● PROBLEM TO SOLVE:
In the data below, find the line containing "Instruction: Open the Office suite icon", then set down that line and every later line up to and including the line containing "You are a computer-use agent. Screen dimensions: 1375x797", exactly.

##### PROVIDED INFORMATION

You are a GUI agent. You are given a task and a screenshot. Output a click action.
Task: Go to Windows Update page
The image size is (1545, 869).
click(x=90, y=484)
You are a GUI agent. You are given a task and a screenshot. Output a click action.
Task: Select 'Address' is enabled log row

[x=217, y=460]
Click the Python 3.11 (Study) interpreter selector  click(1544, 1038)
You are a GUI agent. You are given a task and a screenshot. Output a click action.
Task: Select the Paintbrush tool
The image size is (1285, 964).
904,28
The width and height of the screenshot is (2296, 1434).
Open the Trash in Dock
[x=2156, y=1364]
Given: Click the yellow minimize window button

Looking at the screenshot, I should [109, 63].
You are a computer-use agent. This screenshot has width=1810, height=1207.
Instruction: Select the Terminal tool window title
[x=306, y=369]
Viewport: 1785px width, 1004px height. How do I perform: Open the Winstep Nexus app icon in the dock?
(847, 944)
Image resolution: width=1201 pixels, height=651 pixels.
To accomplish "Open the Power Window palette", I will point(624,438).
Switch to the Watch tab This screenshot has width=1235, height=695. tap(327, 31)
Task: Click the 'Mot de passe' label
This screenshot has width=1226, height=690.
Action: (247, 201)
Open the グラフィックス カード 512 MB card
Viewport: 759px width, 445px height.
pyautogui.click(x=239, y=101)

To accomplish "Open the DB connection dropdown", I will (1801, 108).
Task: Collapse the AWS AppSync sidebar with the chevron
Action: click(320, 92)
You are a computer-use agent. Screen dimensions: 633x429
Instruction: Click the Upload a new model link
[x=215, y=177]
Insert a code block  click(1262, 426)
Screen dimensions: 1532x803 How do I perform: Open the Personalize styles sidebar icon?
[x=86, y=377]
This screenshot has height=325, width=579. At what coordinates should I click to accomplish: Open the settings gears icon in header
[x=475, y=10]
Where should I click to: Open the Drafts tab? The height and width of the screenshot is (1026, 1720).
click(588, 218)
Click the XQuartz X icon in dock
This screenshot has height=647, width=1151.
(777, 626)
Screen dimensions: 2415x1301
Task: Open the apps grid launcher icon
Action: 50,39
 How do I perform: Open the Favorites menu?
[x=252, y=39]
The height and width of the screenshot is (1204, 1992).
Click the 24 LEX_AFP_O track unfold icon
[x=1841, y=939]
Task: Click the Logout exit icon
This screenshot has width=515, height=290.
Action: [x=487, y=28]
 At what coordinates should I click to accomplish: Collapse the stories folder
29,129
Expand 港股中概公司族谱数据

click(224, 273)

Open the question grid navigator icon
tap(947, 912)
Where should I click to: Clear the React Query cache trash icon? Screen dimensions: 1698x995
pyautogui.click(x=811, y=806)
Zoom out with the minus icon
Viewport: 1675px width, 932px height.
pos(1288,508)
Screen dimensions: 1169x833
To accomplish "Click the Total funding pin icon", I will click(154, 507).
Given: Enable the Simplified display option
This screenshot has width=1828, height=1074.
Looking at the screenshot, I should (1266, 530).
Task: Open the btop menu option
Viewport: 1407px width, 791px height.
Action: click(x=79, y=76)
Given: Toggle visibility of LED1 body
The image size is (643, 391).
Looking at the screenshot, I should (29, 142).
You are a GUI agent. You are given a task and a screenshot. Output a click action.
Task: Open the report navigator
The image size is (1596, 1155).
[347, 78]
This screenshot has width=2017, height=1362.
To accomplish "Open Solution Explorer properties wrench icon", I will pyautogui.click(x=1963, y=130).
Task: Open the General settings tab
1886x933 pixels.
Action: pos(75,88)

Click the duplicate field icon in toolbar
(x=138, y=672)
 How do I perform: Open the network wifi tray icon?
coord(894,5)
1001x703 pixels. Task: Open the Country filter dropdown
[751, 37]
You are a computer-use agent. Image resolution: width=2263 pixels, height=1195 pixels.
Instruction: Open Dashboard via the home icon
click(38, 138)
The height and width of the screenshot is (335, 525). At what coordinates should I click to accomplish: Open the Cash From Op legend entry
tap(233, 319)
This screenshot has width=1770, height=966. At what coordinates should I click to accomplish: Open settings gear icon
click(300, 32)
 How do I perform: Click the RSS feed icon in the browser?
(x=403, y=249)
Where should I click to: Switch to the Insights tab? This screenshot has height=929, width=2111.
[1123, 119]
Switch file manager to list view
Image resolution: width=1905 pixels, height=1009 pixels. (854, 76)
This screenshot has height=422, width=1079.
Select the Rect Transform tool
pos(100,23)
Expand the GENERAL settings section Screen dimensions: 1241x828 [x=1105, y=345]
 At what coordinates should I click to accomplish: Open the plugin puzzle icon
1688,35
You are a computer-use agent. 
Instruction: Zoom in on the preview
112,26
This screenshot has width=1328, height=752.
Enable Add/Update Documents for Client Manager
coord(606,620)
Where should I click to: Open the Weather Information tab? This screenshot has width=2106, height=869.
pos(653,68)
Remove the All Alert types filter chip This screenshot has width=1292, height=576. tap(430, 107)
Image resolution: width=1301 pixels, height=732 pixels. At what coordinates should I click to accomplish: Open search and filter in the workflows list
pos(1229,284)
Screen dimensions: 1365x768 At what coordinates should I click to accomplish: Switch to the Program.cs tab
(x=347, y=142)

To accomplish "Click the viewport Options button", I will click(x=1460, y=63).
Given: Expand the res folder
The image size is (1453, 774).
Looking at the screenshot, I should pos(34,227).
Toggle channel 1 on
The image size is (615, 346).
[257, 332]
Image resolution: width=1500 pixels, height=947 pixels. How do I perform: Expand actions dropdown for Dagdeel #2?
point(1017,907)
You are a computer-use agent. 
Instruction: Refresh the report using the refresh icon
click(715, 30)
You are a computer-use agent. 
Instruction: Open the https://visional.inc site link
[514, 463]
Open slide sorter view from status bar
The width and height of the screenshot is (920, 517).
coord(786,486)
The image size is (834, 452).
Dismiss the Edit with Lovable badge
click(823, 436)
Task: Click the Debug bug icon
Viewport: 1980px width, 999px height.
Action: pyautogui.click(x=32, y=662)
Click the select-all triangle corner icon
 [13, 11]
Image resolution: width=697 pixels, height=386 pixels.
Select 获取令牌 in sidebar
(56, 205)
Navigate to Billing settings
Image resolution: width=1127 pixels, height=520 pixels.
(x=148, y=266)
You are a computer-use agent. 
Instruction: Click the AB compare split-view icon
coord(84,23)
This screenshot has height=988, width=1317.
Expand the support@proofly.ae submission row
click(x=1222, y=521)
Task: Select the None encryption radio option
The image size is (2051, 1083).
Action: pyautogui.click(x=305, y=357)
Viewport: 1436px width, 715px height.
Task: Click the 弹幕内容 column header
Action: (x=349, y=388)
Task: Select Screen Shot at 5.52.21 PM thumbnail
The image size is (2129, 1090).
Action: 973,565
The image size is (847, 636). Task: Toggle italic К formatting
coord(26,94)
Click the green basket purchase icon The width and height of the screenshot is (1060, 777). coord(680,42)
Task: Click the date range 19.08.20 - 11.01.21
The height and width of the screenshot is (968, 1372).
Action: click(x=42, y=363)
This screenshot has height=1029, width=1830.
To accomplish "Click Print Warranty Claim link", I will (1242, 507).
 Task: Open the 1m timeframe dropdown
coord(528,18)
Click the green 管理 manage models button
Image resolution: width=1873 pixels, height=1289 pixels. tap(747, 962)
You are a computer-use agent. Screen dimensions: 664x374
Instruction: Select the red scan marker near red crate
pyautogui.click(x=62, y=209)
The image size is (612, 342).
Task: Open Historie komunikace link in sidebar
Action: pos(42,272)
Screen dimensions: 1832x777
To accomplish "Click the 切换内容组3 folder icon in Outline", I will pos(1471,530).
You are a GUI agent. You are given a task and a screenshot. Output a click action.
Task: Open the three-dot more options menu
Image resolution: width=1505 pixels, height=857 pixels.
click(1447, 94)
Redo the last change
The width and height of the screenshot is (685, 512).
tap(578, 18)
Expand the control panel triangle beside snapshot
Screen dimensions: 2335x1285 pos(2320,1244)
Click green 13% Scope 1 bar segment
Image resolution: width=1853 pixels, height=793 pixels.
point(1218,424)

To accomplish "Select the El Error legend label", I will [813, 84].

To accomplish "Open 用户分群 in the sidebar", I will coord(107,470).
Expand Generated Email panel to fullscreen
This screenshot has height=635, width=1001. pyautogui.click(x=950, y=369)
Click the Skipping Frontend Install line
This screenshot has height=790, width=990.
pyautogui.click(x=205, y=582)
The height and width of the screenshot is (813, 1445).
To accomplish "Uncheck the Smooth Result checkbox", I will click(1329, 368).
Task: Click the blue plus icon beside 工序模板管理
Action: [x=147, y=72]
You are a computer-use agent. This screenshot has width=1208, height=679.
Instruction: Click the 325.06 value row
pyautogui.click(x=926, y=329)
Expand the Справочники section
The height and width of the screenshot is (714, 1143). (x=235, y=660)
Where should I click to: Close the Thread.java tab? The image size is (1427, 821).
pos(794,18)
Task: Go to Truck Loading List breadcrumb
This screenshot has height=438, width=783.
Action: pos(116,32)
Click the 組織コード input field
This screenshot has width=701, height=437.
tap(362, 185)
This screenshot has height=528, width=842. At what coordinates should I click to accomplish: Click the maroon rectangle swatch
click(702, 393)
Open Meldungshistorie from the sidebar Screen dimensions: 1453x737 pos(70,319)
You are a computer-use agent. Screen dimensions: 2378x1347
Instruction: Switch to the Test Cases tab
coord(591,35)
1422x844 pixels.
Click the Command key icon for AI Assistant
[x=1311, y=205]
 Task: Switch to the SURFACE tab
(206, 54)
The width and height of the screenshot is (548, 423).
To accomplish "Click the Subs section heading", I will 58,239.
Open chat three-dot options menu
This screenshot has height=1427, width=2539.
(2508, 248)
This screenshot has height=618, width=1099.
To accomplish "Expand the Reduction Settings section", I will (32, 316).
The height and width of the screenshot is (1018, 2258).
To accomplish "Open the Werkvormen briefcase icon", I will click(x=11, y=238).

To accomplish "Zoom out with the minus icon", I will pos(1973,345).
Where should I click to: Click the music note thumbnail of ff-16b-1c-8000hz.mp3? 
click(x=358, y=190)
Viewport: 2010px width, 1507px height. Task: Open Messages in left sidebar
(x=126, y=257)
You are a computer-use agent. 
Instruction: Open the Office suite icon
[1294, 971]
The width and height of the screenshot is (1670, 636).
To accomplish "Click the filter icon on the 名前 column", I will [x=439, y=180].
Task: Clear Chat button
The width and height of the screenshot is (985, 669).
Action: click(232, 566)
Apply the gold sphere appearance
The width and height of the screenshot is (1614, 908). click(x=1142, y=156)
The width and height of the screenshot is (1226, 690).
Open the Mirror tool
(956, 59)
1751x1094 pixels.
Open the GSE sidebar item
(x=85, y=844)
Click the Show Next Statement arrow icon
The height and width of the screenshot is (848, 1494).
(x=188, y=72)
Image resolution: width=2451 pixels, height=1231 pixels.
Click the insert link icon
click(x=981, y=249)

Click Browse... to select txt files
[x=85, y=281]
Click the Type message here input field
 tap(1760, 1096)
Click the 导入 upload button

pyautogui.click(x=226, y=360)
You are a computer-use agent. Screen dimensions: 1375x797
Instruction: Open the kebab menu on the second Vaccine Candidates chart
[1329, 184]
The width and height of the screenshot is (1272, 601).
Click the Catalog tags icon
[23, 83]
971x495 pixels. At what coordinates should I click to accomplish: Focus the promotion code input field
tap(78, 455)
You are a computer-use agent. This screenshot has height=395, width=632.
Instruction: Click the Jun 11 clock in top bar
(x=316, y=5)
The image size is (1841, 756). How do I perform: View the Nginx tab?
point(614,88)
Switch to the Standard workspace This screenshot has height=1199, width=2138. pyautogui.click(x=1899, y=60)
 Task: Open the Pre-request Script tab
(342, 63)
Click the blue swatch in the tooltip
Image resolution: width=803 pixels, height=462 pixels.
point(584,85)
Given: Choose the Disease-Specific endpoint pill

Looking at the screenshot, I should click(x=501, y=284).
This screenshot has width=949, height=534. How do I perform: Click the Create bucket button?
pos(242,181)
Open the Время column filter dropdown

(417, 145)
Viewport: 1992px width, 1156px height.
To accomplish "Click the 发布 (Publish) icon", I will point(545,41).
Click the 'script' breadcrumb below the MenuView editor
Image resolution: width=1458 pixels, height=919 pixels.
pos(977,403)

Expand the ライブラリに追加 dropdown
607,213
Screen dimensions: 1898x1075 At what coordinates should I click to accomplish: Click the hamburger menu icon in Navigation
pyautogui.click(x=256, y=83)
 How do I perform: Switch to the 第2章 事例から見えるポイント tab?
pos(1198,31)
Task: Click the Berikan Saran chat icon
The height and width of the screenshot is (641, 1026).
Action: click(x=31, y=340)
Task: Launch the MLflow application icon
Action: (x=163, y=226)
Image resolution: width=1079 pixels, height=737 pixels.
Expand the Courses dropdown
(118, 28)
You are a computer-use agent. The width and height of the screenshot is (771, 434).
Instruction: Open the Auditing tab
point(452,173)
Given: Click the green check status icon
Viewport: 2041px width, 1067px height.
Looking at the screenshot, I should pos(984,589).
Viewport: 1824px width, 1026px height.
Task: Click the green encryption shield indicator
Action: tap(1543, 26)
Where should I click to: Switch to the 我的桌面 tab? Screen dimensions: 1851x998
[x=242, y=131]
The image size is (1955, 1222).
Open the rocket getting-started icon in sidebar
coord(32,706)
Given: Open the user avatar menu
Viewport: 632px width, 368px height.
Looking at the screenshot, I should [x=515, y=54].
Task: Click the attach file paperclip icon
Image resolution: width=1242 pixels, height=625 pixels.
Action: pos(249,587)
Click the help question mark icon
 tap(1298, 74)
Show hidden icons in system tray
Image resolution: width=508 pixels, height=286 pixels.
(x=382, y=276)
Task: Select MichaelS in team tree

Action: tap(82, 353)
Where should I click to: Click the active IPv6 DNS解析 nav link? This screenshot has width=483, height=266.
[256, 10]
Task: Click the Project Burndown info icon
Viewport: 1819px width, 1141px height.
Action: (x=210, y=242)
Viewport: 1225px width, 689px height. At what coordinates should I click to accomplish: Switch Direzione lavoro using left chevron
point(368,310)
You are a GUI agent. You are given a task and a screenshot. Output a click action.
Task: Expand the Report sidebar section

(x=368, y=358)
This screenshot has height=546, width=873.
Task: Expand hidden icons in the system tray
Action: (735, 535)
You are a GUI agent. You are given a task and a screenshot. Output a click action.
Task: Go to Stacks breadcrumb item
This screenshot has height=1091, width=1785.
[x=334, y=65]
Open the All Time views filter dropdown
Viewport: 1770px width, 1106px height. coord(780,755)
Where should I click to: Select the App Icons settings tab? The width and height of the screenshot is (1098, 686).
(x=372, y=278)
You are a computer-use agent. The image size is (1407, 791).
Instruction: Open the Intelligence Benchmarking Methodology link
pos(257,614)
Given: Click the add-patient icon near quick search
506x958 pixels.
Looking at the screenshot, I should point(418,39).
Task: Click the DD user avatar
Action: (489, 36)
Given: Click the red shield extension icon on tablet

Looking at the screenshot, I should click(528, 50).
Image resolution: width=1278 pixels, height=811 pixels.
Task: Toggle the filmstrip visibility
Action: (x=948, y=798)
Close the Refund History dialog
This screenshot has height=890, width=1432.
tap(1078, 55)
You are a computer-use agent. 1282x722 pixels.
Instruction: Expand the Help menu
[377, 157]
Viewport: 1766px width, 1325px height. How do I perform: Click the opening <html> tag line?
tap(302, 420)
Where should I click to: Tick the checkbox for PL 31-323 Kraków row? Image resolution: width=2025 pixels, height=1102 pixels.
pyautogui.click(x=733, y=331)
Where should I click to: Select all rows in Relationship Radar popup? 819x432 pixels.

##########

● TASK OUTPUT:
Instruction: Open the Office suite icon
[1294, 971]
The width and height of the screenshot is (1670, 636).
To accomplish "Click the filter icon on the 名前 column", I will [x=439, y=180].
Task: Clear Chat button
The width and height of the screenshot is (985, 669).
Action: click(232, 566)
Apply the gold sphere appearance
The width and height of the screenshot is (1614, 908). click(x=1142, y=156)
The width and height of the screenshot is (1226, 690).
Open the Mirror tool
(956, 59)
1751x1094 pixels.
Open the GSE sidebar item
(x=85, y=844)
Click the Show Next Statement arrow icon
The height and width of the screenshot is (848, 1494).
(x=188, y=72)
Image resolution: width=2451 pixels, height=1231 pixels.
Click the insert link icon
click(x=981, y=249)

Click Browse... to select txt files
[x=85, y=281]
Click the Type message here input field
 tap(1760, 1096)
Click the 导入 upload button

pyautogui.click(x=226, y=360)
You are a computer-use agent. Screen dimensions: 1375x797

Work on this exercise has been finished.